In order to integrate formal psychosocial support into our work, by working with children and families, individually and in groups, our trained Facilitators run an 8 week programme, which is repeated for various groups throughout the year.  Our main focus is using play and listening, to support children and their families to cope, as they adjust to a range of emotional challenges ranging from loss, HIV and poverty. Supporting families to help their children, strengthens the adults as well.

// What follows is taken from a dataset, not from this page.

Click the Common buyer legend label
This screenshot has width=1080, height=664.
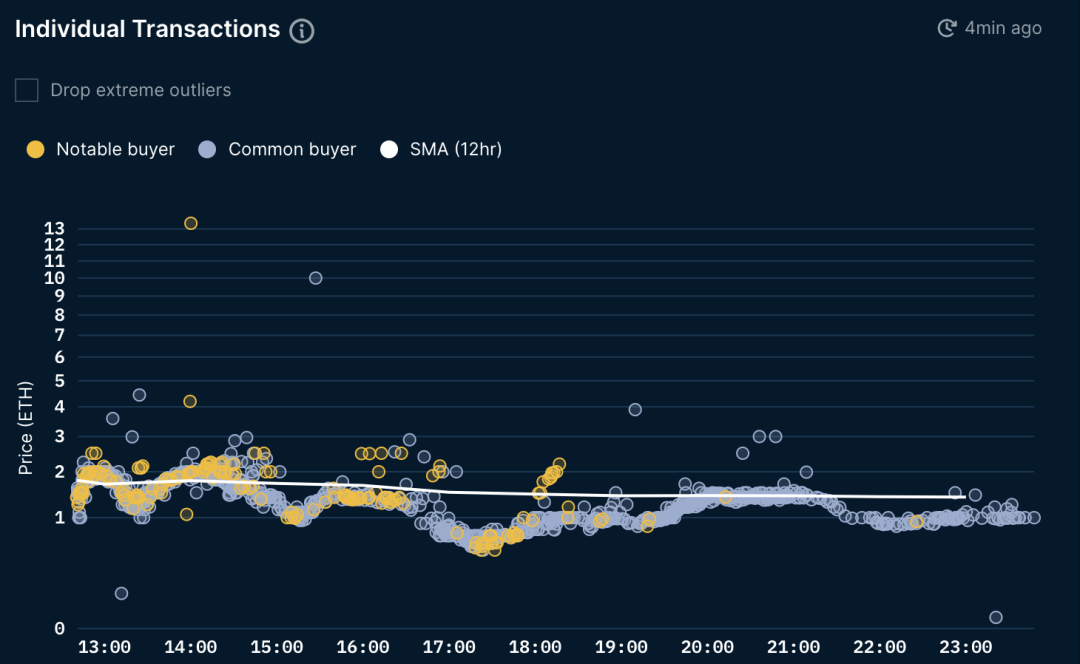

Children are counselled to feel that they are worthy, that there is someone protecting them, that they are safe and that they belong and are liked.  We run groups in rural schools as well as individual counselling for children should the need arise.  We are planning on expanding this valuable work beyond counselling groups and individuals, to include other forms of therapy that have been effective in our community work.  We wish to include Eye Movement Desensitisation and Reprogramming (EMDR), Sand Tray and Play Therapies.  Funding permitting, our wish is to expand into all the FLP sites.  Referrals for this work comes through the schools, the SAPS Child Protection Unit as well as the DOSW.

Reading Clubs

Primary school children participate wholeheartedly in the FLP Reading Clubs.  We receive newspaper supplements from Avusa media for every child, which includes a little book to cut out and make up.  We develop learning units for our facilitators that promote activities such as reading, listening to stories, drawing, playing games, and generally having fun. 

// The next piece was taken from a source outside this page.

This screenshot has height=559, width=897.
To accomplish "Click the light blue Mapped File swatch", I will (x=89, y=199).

The children borrow books and happily share what they have read with others, marking the number of books read on their Reading Maps.  As these are mixed age groups the children reach their ‘goal’ after reading a developmentally appropriate number of books and receive a small prize. Such incentives help children develop the habit of borrowing books and soon enjoy reading and stories. 

Reading campaigns

We encourage children and adults to read by running Road to Reading Map campaigns.  For children, the campaign runs all year.  Grade 1 and 2 children have to read 5 books to receive a prize, and grade 3 children have to read 10 books. Many children read more than 10 books in a year.  In September we celebrate literacy month by running a campaign for adults to read to children.  When adults read 10 books to their children, they receive an incentive.  These incentives make a big difference to the number of stories children are listening to, and help our learners build the habit of reading.  We find that children who no longer qualify to participate in the campaign continue to borrow books from the libraries. 

Young girl’s groups

Girls of 9-12 years learn about their changing bodies, develop a vision for themselves for the future, and learn to set boundaries in their relationships. This programme came about due to many girls as young as 14 years becoming mothers.  The extended programme which we introduced in 2012 includes the new FLP material on careers, with the aim of broadening young girls’ view of their career options.

Teenage groups

These sessions provide relevant information on HIV/AIDS, relationships, career guidance and Emotional Intelligence/social skills, to young teens.  We use Units developed by FLP on careers that cover topics such as aptitude/interest, self-assessment test for teens, job lists of jobs available, tertiary institution applications through the Central Applications Office as well as the Auntie Stella materials that give teens an opportunity to share their views and feelings which they do not freely do at home or in the classroom.   Time is also made available for reading during the sessions and for borrowing books.  FLP has developed material for a new range of books, the “Big Ups” Fundza Series, that are proving very popular amongst the teens.  The topics covered in the sessions draw on the theme of the stories and include “The Secret Enemy, The Good Girl, Courage Like a Lion, Never Again, Stubborn Love, Dream Girl, The Big Crush and Trust”.